Бетти отличалась как раз избытком жизненных сил. Жажда жизни горела в ней ослепительно ярким огнем. Мне, наверно, не забыть, какой я увидел ее впервые на том балу. Она была подобна менаде. Она самозабвенно отдавалась танцу, нельзя было не смеяться, на нее глядя, так явно наслаждалась она и музыкой, и движениями свого молодого тела. Каштановые волосы слегка растрепались от резких движений, а глаза синие-синие, молочно-белая кожа и румянец как лепестки роз. Она была красавица, но в ней не было холодности признанных красавиц. Она поминутно смеялась, а если не смеялась, так улыбалась, и в глазах искрилась радость жизни. Она была точно служанка с молочной фермы богов. В ней чувствовались здоровье и сила простонародья, и, однако, по независимым повадкам, по какой-то благородной прямоте во всем облике угадывалась настоящая леди. Не знаю, как верней передать тогдашнее мое ощущение - что хоть держалась она просто, безыскусственно, однако не забывала о своем положении в обществе. Мне казалось, если понадобится, она обретет все свое достоинство и станет поистине величественна. Она была мила со всеми и каждым, вероятно, потому, что, не очень об этом задумываясь, втайне полагала - все вокруг ничтожны. Мне стало понятно, отчего ее обожают фабричные девчонки в Ист-Энде и отчего сотням тысяч людей, которые видели ее только на фотографиях, она кажется задушевной подружкой. Меня ей представили, и несколько минут она со мной поговорила. Необыкновенно лестно было, что она слушает с живейшим интересом; понимаешь, что едва ли она так уж рада с тобой познакомиться, как это кажется, и не так уж ее восхищает каждое твое слово, и все же это покоряло. Она обладала даром с легкостью преодолевать неловкость первого знакомства, не пройдет пяти минут, а уже кажется, будто знаешь ее всю жизнь. Кто-то перехватил ее у меня и увлек в танце, и она отдалась в руки партнера с тем же радостным нетерпением, какое выразилось на ее лице, когда она села рядом и заговорила со мной. Две недели спустя мы встретились в гостях, и я с удивлением убедился, что она в точности помнит, о чем мы говорили в те десять минут среди шума и танцев. Она обладала всеми достоинствами светской молодой женщины.

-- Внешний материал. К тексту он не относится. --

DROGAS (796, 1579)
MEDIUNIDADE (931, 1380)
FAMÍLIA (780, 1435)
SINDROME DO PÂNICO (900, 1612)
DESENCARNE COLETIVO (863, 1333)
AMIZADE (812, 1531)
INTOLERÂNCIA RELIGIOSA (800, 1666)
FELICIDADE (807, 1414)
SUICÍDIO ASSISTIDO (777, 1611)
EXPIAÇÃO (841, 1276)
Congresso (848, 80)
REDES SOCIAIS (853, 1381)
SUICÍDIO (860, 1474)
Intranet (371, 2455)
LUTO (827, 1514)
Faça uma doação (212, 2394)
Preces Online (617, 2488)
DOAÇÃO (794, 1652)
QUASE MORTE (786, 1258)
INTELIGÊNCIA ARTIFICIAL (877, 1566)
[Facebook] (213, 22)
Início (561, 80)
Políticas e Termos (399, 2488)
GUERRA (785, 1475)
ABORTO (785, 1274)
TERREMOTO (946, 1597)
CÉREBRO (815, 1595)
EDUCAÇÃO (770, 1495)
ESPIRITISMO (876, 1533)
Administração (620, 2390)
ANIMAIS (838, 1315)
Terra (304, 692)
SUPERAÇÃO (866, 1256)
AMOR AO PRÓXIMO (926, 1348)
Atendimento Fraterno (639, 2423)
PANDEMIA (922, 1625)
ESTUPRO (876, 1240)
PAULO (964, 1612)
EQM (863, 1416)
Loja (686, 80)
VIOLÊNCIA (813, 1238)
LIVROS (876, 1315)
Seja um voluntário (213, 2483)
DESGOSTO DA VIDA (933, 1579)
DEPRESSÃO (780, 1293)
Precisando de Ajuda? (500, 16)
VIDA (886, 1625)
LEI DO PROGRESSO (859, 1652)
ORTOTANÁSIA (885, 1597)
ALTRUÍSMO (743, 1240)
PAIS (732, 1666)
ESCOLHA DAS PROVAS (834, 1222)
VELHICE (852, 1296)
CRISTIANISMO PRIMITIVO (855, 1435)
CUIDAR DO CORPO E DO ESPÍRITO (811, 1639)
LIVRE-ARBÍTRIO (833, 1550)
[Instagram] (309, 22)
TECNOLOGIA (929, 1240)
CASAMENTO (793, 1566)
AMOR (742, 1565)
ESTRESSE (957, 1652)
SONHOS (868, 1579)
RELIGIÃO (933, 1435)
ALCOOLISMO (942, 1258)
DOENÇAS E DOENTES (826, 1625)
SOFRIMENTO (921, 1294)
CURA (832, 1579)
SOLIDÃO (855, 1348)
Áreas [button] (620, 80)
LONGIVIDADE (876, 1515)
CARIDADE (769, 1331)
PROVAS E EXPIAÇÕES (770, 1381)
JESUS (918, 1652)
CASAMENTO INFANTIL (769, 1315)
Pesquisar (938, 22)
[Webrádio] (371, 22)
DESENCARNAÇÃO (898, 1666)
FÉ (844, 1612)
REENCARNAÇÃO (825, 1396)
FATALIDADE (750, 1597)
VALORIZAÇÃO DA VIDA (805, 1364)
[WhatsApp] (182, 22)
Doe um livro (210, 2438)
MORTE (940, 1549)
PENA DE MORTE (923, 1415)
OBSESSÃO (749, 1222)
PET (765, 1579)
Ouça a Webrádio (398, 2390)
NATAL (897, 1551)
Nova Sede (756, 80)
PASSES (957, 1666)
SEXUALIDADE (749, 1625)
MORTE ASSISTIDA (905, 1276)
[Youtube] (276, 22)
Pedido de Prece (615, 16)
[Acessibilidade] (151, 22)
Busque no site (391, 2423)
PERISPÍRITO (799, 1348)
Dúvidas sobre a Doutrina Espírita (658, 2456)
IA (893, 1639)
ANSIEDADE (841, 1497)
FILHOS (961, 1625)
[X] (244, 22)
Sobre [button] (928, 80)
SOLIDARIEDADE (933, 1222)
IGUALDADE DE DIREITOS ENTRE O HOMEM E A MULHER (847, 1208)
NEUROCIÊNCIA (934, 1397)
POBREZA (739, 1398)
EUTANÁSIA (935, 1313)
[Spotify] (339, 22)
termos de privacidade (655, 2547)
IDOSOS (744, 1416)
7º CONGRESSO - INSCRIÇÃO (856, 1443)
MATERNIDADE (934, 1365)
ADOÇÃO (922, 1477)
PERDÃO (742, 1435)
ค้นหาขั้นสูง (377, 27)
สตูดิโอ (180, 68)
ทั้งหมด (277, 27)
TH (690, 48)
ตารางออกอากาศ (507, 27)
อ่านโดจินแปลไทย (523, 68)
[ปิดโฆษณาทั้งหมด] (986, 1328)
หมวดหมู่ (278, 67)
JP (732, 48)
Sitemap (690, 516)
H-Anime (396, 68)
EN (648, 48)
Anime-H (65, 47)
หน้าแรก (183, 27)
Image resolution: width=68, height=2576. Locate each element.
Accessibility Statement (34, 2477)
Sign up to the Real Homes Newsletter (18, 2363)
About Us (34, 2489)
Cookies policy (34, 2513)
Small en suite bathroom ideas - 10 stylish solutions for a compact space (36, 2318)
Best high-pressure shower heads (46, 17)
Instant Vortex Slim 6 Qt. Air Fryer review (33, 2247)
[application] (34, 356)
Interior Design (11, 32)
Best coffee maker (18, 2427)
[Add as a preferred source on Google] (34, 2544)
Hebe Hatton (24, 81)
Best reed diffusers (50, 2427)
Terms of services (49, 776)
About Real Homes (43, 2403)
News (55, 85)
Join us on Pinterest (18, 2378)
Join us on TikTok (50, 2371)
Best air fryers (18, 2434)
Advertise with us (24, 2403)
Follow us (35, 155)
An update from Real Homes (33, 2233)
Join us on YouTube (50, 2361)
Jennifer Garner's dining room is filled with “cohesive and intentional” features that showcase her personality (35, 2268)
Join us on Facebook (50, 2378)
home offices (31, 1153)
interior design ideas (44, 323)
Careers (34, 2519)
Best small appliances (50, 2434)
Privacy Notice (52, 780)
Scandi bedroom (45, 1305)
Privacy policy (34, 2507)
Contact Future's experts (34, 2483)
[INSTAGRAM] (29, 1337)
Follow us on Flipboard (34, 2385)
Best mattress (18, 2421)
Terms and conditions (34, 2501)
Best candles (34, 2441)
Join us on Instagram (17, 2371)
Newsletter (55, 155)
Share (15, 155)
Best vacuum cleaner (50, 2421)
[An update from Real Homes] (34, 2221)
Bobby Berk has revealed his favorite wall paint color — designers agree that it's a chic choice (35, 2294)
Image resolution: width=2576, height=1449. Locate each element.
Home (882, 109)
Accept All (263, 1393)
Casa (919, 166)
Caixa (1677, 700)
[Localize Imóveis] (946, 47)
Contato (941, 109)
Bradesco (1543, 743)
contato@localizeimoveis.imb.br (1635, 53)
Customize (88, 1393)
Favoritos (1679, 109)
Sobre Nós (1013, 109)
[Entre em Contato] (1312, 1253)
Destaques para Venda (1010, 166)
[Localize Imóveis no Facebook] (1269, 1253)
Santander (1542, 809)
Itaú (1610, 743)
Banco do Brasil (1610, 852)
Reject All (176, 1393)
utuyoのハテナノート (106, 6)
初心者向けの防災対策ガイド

Я рассказал об этом случае Кэразерсу.
- Она очень неглупа, - заметил он. - Мало кто знает, какая она умница. Она писала очень хорошие стихи. Она всегда весела, всегда беззаботна, ни с кем ничуть не считается, вот люди и думают, будто у нее ветер в голове. Ничего подобного. Она умна как бес. Трудно понять, откуда у нее взялось на это время, но она очень много читала. Едва ли кто-нибудь знает ее с этой стороны так, как знаю я. По воскресеньям мы с нею часто гуляли за городом, а в Лондоне ездили в Ричмонд-парк и там тоже гуляли и разговаривали. Она любила цветы, и траву, и деревья. Интересовалась всем на свете. Очень много знала и очень здраво рассуждала. Говорить могла о чем угодно. Иногда среди дня мы гуляли, а потом встречались в ночном клубе, ей довольно было выпить бокал-другой шампанского, и она уже в ударе, она душа общества, вокруг нее кипит веселье, а я поневоле думаю, как же все изумились бы, если бы знали, какие серьезные разговоры мы с ней вели несколькими часами раньше. Поразительный контраст. Как будто в ней жили две совсем разные женщины.